* TASK DESCRIPTION *
Please return only the lines from the one holding "Where should I click to: Search" through the one holding "Task: Open カフェインと上手につきあうために result link", exactly as they appear in the records below, both ends included.

(Stored items)

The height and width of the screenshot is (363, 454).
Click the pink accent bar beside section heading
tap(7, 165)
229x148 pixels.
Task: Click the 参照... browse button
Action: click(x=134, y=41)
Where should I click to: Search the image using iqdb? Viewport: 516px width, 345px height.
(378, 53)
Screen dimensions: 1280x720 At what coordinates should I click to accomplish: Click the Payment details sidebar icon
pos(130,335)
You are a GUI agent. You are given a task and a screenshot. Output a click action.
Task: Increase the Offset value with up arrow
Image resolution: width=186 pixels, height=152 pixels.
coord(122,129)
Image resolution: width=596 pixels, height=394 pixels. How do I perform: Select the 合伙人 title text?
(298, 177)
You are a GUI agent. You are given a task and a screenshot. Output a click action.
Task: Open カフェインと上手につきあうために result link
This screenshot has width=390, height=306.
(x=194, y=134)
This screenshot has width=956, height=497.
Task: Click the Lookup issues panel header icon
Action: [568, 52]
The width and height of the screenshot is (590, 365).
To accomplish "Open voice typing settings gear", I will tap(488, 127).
---
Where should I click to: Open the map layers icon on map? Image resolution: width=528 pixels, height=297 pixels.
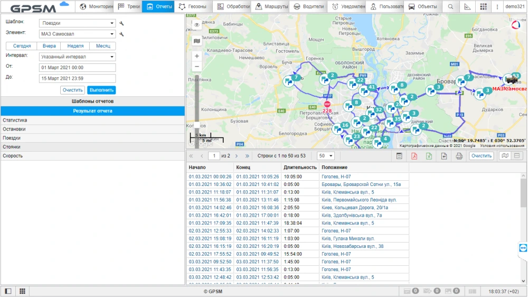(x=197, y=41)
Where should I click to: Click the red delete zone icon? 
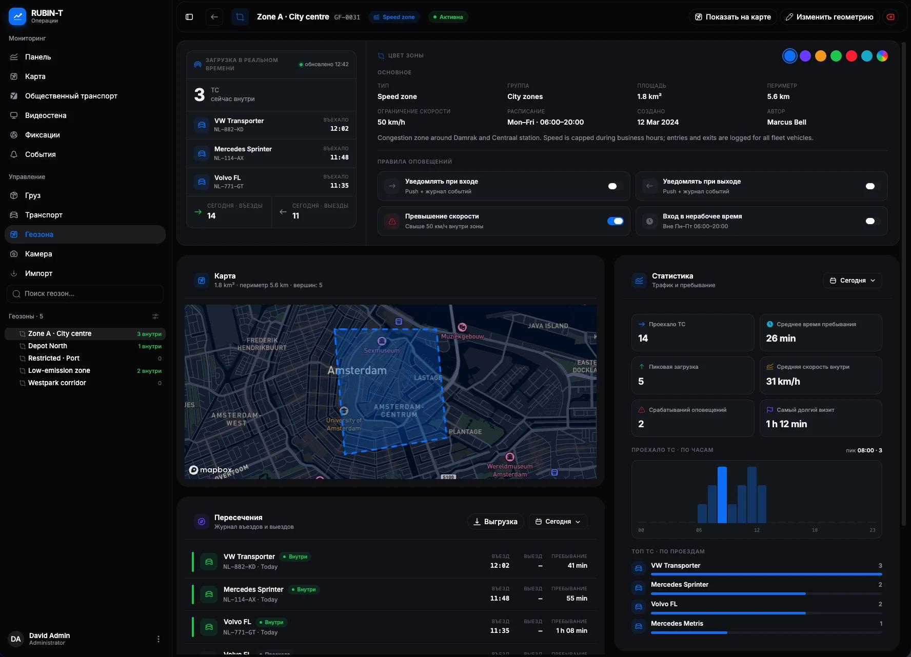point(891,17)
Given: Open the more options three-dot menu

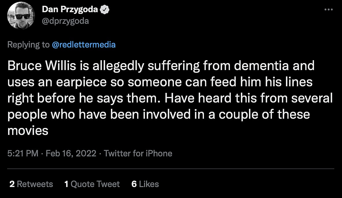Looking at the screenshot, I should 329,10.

* RESPONSE AREA *
Where should I click to: Search the image using iqdb? Viewport: 516px width, 345px height.
(378, 53)
Screen dimensions: 1280x720 At what coordinates should I click to accomplish: Click the Payment details sidebar icon
pos(130,335)
You are a GUI agent. You are given a task and a screenshot. Output a click action.
Task: Increase the Offset value with up arrow
Image resolution: width=186 pixels, height=152 pixels.
coord(122,129)
Image resolution: width=596 pixels, height=394 pixels. How do I perform: Select the 合伙人 title text?
(298, 177)
You are a GUI agent. You are given a task and a screenshot. Output a click action.
Task: Open カフェインと上手につきあうために result link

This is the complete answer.